DOWNLOAD: Rancière, Jacques (2009/2004). Problems and Transformations of Critical Art. In Aesthetics and Its Discontents. Cambridge: Polity Press, pp. 45-60.
If politics consists of distributing the sensible, then politics for Jacques Rancière turns out to have its own specific aesthetics. Likewise, aesthetics has its own specific politics. The problem of art for Rancière is not the clash between art and politics, but the clash between the politics internal to art’s own conditions of existence (its autonomy). Following Peter Bürger, Rancière describes this as a tension between formalist art (art’s withdrawal from the social) and political art (art’s dissolution within the social). Borrowing Theodor Adorno’s idea of the necessary interplay between autonomy and heteronomy in art, Rancière suggests that to be critical, art must negotiate between art and non-art. Hence, critical art “plays on the union and tension of different aesthetic politics… crossing the border between the world of art and the prosaic world of the commodity”. Following Walter Benjamin, Rancière proposes the collage as such a “third way”. In the second part of the essay, Ranciere elaborates on four different forms of heterogeneity in contemporary art: the game, the inventory, the encounter and the mystery. What are the consequences of this thesis for contemporary art practice? How does it re-frame traditional accounts of the transition from modernism to postmodernism? Why has Rancière been the most popular philosopher in the art world since Jean Baudrillard?
Suggested further reading
- Adorno, Theodor (2002/1970). Aesthetic Theory. Trans. Robert Hullot-Kentor. London: Continuum.
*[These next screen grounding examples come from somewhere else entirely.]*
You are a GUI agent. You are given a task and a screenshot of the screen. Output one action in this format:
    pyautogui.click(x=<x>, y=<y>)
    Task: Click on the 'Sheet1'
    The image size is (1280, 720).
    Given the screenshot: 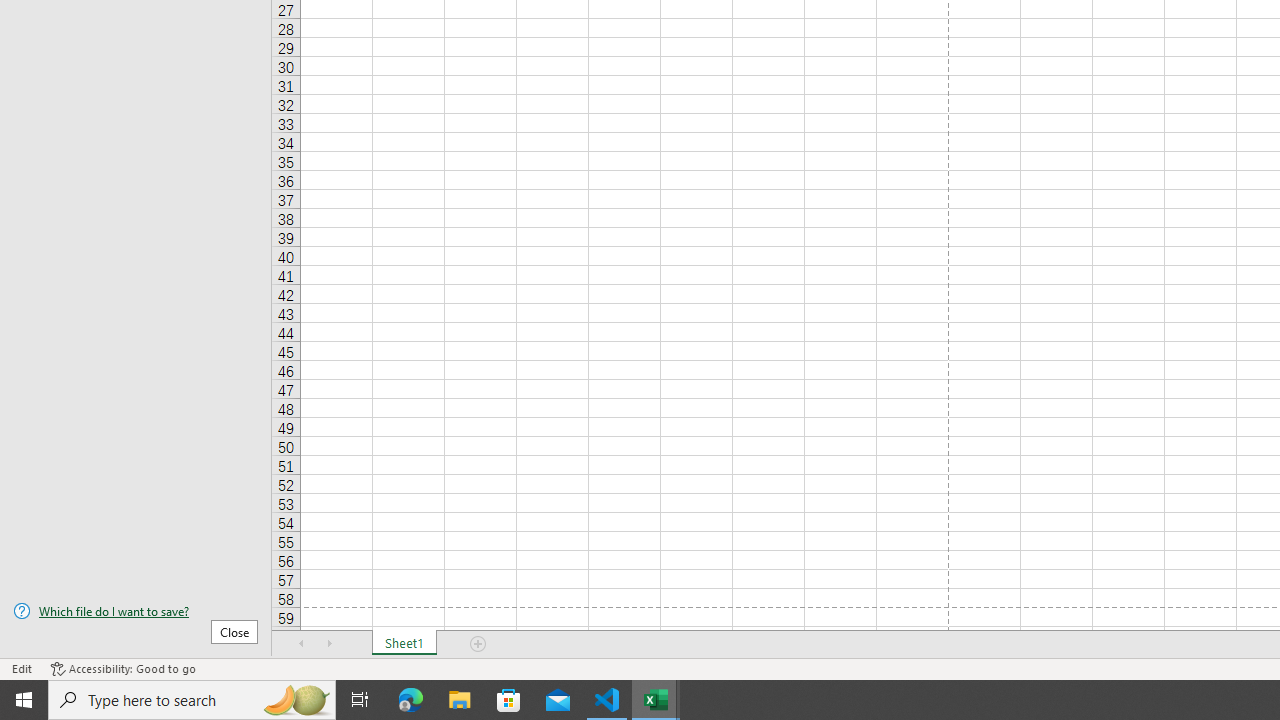 What is the action you would take?
    pyautogui.click(x=403, y=644)
    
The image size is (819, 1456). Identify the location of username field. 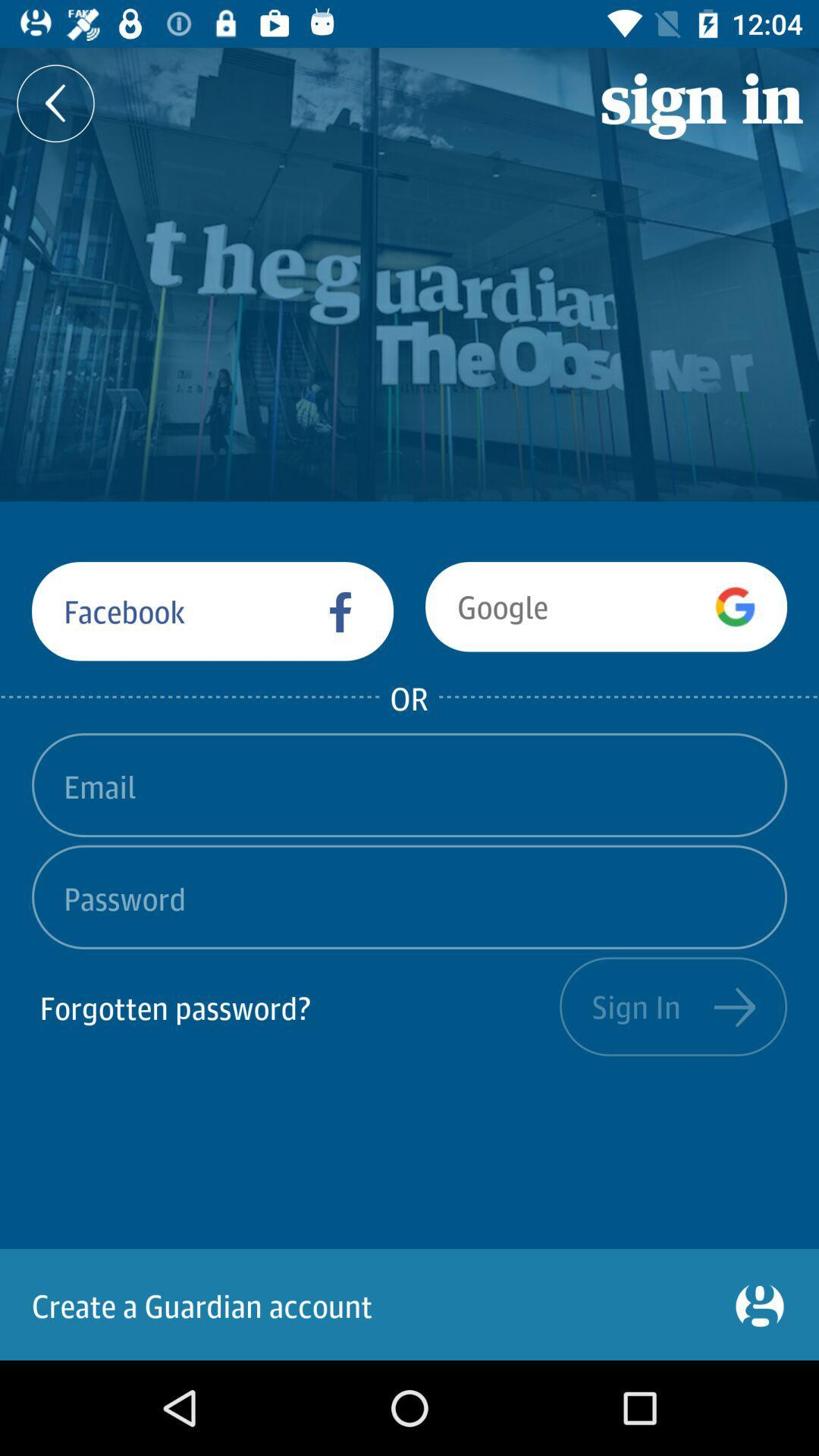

- Benjamin, Walter (1969/1934). The Author as Producer. In Reflections, New York: Schocken, pp. 220-238.
- Buchloh, Benjamin H. D. (1990). Conceptual Art 1962-1969: From the Aesthetic of Administration to the Critique of Institutions. October 55, Winter 1990. Cambridge: MIT Press, pp. 105-143.
- Bürger, Peter (2007/1974). Theory of the Avant-Garde. Minneapolis: University of Minnesota Press.
- Ranciere, Jacques (2004). Politics of Aesthetics: The Distribution of the Sensible. London and New York: Continuum (includes a glossary of Ranciere’s terms in Appendix I, pp. 80-93).